◆ YOUR TASK
Pull every line containing the word "screenshot" out of the material below.

◆ EXERCISE DATA
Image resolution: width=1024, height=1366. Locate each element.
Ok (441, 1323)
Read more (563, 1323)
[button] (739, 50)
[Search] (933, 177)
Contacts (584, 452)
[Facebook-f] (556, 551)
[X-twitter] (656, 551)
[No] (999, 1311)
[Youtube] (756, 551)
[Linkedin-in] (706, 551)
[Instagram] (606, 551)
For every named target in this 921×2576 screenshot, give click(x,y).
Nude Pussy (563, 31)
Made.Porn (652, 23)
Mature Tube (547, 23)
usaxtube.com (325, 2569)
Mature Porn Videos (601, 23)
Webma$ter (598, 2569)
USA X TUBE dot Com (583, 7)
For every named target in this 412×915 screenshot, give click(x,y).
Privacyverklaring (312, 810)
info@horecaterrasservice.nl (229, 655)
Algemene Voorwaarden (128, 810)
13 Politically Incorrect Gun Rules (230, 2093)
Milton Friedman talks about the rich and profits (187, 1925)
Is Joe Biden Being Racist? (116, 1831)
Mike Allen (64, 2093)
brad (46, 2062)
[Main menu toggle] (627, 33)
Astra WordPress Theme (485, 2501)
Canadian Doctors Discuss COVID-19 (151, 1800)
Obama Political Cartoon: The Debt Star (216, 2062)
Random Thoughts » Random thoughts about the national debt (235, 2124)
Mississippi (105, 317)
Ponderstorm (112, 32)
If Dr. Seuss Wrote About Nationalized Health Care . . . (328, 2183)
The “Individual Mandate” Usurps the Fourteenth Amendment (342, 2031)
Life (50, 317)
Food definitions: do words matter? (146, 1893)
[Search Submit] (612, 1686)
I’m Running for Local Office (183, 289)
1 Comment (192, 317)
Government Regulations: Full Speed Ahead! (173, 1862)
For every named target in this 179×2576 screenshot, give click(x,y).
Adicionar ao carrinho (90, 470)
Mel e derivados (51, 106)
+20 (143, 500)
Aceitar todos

◆ TASK ANSWER
For every named target in this 921×2576 screenshot, give click(x,y).
For every named target in this 412×915 screenshot, give click(x,y).
For every named target in this 179×2576 screenshot, give click(x,y).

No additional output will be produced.